The task :: Could you set down exactly the lines of the data below, starting at the one that holds "Image resolution: width=876" and ending at the one that holds "Click the 增加 button to add a record", both included, and only those?

Study material ::

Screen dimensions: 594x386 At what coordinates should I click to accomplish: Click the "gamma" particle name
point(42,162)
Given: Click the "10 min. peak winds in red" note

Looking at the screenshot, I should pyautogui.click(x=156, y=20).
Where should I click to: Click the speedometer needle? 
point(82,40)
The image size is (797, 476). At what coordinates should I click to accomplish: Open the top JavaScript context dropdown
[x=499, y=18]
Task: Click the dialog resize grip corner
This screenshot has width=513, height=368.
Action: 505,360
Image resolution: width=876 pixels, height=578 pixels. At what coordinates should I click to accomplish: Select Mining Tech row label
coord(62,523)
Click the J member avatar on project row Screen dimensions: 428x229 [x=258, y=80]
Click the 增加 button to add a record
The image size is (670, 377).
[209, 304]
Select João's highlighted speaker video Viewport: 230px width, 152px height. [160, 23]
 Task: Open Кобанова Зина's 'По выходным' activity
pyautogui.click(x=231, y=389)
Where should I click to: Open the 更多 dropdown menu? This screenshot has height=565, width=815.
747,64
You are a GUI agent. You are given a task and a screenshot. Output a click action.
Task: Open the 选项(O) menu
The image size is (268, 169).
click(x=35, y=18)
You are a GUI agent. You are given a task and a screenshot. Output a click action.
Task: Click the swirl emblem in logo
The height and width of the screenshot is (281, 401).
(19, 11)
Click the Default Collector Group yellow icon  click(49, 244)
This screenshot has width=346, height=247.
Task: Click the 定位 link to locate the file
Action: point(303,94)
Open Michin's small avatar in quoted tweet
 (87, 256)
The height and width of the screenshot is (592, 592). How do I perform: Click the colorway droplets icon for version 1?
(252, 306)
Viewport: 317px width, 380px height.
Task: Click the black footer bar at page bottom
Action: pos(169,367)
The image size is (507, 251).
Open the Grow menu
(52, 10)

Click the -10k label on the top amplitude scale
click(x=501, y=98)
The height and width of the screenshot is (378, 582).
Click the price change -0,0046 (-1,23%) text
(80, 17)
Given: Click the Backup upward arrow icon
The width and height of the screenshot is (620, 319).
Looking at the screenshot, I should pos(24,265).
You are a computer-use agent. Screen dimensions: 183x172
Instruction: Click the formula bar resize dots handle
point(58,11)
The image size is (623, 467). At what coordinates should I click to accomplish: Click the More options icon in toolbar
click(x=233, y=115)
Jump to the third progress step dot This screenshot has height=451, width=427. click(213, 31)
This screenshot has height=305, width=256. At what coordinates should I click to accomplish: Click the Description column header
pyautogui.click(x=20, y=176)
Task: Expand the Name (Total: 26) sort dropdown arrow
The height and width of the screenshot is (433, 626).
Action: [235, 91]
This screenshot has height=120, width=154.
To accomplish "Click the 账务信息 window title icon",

Task response ::
Image resolution: width=876 pixels, height=578 pixels. At what coordinates should I click to accomplish: Select Mining Tech row label
coord(62,523)
Click the J member avatar on project row Screen dimensions: 428x229 [x=258, y=80]
Click the 增加 button to add a record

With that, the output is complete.